Des mots, des idées…
Des interviews, des rencontres, des partages ; Malenn Oodiah a nourri nos colonnes de ses idées et de ses réflexions pendant de nombreuses années. Voici quelques-unes de ses dernières citations fortes :
«Même si nous ne sommes pas sur le même pont, nous sommes sur le même bateau. Ce sont les hommes et les femmes qui font l’histoire et c’est la responsabilité et le devoir de chaque citoyen d’apporter sa contribution afin de construire une société meilleure.»

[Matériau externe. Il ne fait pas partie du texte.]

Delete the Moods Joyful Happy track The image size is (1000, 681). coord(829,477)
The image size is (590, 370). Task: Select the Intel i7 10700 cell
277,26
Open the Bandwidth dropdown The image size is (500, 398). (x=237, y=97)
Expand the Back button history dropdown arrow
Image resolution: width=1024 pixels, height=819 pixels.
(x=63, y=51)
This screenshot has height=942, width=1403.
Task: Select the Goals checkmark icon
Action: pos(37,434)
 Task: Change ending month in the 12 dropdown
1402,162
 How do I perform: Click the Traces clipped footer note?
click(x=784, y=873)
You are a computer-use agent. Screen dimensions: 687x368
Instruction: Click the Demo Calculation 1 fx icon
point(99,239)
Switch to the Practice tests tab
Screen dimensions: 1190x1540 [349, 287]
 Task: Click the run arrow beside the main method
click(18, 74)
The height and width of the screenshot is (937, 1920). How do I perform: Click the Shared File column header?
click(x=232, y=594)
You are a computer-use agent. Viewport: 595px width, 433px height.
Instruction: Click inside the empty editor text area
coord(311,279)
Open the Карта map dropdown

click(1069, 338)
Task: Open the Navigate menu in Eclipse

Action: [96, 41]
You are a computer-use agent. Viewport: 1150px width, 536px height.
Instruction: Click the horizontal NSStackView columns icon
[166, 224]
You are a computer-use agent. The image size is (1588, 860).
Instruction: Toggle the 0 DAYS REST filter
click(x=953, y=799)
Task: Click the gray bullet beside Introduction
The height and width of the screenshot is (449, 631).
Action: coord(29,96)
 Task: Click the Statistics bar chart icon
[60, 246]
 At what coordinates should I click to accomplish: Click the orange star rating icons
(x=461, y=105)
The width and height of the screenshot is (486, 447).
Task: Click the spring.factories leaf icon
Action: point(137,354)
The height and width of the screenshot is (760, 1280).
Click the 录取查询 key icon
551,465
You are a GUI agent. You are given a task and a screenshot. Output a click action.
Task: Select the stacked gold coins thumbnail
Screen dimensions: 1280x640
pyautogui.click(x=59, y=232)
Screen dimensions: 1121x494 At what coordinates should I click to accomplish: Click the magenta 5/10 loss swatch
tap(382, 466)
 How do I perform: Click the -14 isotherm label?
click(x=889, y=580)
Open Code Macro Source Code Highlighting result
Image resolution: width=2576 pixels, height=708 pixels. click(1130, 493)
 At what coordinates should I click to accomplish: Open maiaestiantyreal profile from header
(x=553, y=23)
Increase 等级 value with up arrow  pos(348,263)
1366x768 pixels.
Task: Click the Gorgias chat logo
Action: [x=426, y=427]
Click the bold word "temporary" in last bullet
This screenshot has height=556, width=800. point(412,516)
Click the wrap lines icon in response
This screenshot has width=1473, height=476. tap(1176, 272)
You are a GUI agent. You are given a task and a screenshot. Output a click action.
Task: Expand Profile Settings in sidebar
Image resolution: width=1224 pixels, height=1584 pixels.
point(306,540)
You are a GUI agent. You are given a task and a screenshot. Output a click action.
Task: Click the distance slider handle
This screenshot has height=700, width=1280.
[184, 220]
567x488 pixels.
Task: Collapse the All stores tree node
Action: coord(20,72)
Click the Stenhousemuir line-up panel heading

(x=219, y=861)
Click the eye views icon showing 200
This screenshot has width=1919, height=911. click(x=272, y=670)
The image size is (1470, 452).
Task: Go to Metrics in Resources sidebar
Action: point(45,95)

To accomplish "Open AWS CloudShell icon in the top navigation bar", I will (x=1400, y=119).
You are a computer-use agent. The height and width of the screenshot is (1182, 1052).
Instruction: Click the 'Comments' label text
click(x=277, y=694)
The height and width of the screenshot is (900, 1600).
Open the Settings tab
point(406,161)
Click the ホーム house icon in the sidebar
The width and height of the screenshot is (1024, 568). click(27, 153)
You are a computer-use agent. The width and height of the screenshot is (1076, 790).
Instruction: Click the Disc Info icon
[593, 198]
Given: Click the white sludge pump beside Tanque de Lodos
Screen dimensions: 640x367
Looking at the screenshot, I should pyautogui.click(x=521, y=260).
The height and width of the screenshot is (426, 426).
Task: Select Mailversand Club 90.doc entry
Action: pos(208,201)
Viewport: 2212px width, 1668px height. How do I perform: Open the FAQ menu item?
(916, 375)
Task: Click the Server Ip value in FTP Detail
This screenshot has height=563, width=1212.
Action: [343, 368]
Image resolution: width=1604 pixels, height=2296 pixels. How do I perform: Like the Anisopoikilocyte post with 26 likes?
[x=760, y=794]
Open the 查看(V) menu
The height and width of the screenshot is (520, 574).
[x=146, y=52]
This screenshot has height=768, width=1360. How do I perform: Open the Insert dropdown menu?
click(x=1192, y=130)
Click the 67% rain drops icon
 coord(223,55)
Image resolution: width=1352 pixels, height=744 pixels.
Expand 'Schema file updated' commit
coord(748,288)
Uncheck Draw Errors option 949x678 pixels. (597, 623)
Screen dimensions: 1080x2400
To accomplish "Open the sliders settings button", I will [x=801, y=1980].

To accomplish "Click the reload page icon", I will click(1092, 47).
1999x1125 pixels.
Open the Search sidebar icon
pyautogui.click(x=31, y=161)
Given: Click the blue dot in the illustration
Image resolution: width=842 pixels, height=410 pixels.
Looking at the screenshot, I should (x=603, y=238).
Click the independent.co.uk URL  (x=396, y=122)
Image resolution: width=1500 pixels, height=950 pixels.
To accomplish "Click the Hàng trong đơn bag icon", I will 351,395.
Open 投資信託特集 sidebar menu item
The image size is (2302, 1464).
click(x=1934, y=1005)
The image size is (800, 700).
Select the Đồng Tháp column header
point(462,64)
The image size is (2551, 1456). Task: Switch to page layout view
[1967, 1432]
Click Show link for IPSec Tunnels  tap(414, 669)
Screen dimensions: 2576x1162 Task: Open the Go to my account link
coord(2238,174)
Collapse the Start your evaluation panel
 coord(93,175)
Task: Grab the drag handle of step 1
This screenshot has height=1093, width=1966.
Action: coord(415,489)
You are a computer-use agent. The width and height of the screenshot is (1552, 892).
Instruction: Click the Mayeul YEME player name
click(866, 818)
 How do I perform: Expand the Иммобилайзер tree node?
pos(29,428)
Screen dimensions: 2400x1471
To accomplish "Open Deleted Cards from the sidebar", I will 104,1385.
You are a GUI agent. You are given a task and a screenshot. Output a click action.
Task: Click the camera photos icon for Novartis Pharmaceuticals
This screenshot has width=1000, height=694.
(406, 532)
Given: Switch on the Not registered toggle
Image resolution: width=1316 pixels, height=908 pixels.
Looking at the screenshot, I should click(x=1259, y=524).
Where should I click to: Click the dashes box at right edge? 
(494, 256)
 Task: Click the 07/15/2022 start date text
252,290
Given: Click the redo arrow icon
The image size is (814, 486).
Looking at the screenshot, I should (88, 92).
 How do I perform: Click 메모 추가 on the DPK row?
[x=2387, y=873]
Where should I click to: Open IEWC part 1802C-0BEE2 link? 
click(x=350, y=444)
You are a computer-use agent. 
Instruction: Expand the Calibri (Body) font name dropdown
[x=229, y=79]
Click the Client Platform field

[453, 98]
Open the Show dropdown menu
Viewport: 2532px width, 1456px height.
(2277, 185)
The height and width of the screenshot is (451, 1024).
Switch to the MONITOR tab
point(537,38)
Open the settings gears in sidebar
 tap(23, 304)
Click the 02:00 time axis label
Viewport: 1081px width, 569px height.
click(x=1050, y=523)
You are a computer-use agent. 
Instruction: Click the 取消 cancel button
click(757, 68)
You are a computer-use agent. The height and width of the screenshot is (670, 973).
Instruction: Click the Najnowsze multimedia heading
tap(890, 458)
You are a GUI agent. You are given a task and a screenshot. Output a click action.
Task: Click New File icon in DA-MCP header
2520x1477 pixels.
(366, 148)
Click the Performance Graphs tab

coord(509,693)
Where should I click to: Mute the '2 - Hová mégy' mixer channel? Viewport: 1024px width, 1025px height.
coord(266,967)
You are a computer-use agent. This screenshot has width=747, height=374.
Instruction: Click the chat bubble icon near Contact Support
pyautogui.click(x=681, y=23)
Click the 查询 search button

«Sur le plan du développement économique, nous avons progressé mais nous avons besoin d’un nouveau modèle avec de nouveaux piliers, et il nous faut réaliser l’importance de nos richesses les plus précieuses : notre population et notre capital naturel.»
«Il y a un fait nouveau qui est la quête du bonheur individuel, avec toutefois une grosse interrogation sur le destin collectif. Il existe de nombreuses initiatives citoyennes qui sont de réelles lueurs d’espoir pour construire demain. Des synergies se mettent en place et demandent à être amplifiées à travers un dialogue fondé sur l’écoute et la raison communicative (…). Il faut constamment entretenir la flamme de l’espoir.»
«Il y a une prise de conscience de l’essentiel, de l’importance de la nature et de l’environnement, et du défi du réchauffement climatique, de l’importance d’un développement au service de l’humain. Le tout allant dans un nouveau sens de la vie et de la vie en société. Mais les dynamiques mortifères d’un système au seul service de l’argent diable ont encore le dessus. Actuellement, le défi consiste à trouver des réponses à la montée des forces populistes, voire néofascistes, pour un renouveau politique.»